Run raspi-config over ssh this time, go to Localisation Options and update everything there (Sakitoshi’s project assumes NTSC, so probably US).

sudo raspi-config

Run Updates

Okay, so we’re in and we’ve secured it. Before anything, let’s run updates. As of RetroPie 4.7.1 (the current at the time of writing this), it is still on Buster, so after updating, don’t be shocked at it rebranding as “oldstable”. Do not try to upgrade to Bullseye yet; neither project we’re working with here is ready for it.

sudo apt-get update
sudo apt-get dist-upgrade
sudo reboot

If you grew up in the 80s-90s in the United States, before we upgrade the RetroPie packages, create /opt/retropie/configs/all/platforms.cfg and add these lines to it:

megadrive_theme="genesis"
megadrive_platform="genesis"
pcengine_theme="tg16"

Okay, cool, let’s update everything related to RetroPie since this image is over a year old. Note that after all these updates, if you’re using an XBOX or compatible controller (like an 8bitdo), you’ll need to remap it afterward because the button layout changes with new drivers.

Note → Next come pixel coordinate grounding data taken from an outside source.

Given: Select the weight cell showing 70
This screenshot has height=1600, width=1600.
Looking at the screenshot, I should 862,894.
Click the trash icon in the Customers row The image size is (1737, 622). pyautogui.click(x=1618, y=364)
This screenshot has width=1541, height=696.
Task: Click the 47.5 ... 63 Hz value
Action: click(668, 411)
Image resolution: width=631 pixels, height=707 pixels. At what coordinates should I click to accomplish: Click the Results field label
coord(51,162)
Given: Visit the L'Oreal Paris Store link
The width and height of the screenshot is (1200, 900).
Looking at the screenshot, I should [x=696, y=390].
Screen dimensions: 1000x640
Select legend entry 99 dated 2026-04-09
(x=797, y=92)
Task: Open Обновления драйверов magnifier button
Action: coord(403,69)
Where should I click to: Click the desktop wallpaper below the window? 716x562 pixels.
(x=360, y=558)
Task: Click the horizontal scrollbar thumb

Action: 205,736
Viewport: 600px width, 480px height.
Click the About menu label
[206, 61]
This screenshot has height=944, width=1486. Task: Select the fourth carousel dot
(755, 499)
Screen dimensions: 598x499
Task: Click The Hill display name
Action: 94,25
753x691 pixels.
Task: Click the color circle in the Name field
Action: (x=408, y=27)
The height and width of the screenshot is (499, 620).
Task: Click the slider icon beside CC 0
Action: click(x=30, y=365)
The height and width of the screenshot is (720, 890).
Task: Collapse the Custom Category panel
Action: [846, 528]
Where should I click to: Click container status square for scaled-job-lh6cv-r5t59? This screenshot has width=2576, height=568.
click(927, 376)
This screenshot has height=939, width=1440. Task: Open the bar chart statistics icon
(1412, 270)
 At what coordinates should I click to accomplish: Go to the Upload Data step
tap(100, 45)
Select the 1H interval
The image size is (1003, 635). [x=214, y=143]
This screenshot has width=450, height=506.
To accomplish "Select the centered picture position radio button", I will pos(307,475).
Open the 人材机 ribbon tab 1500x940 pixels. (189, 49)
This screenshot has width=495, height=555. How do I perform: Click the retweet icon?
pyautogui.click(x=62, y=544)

sudo RetroPie-Setup/retropie_setup.sh

Simply go to Update and you’ll have the latest packages. When it asks if you’d like to update the underlying system packages, say no because we just did that. Reboot again when it finishes as it downloaded some new kernel drivers.

Configuring 240p

After rebooting, we’ll need to pull Sakitoshi’s project. Go ahead and do this from pi’s home folder:

git clone https://github.com/Sakitoshi/retropie-crt-tvout.git

Now let’s rsync the config files to the appropriate folders.

rsync -av retropie-crt-tvout/to_bios/ RetroPie/BIOS/
rsync -av retropie-crt-tvout/to_configs/ /opt/retropie/configs/

What did we just do?

As I mentioned earlier, Sakitoshi took out a lot of the guess work. Not only did they configure all the emulators to run at 240p instead of 480i, they went through the tedium of setting up the overscan and offsets for the different consoles.

Playing a Game

Now the moment we’ve all been waiting for. To show that I do not condone piracy , here is me with a real copy of Castlevania Bloodlines.

You need to copy a game rom from your PC to your Pi to get started. There are various console-named folders in RetroPie/roms/. I think Powershell does scp now, but I’m not sure. Try it. This works on Mac/Linux. Change into the folder your roms are in and use scp.

scp Castlevania\ -\ Bloodlines\ \(USA\).zip [email protected]:/home/pi/RetroPie/roms/megadrive/

We just changed a ton of config and copied a rom in while EmulationStation was running. Go ahead and reboot for the easiest way to reload all that.

What’s this? Despite my camera catching glare, in person, it looks great!

Conclusion

We’ve taken a fresh Raspberry Pi, connected it to an old TV, and got the Sega Genesis experience as close as we can without digging the real thing out.

Where to go from here? The official RetroPie documentation.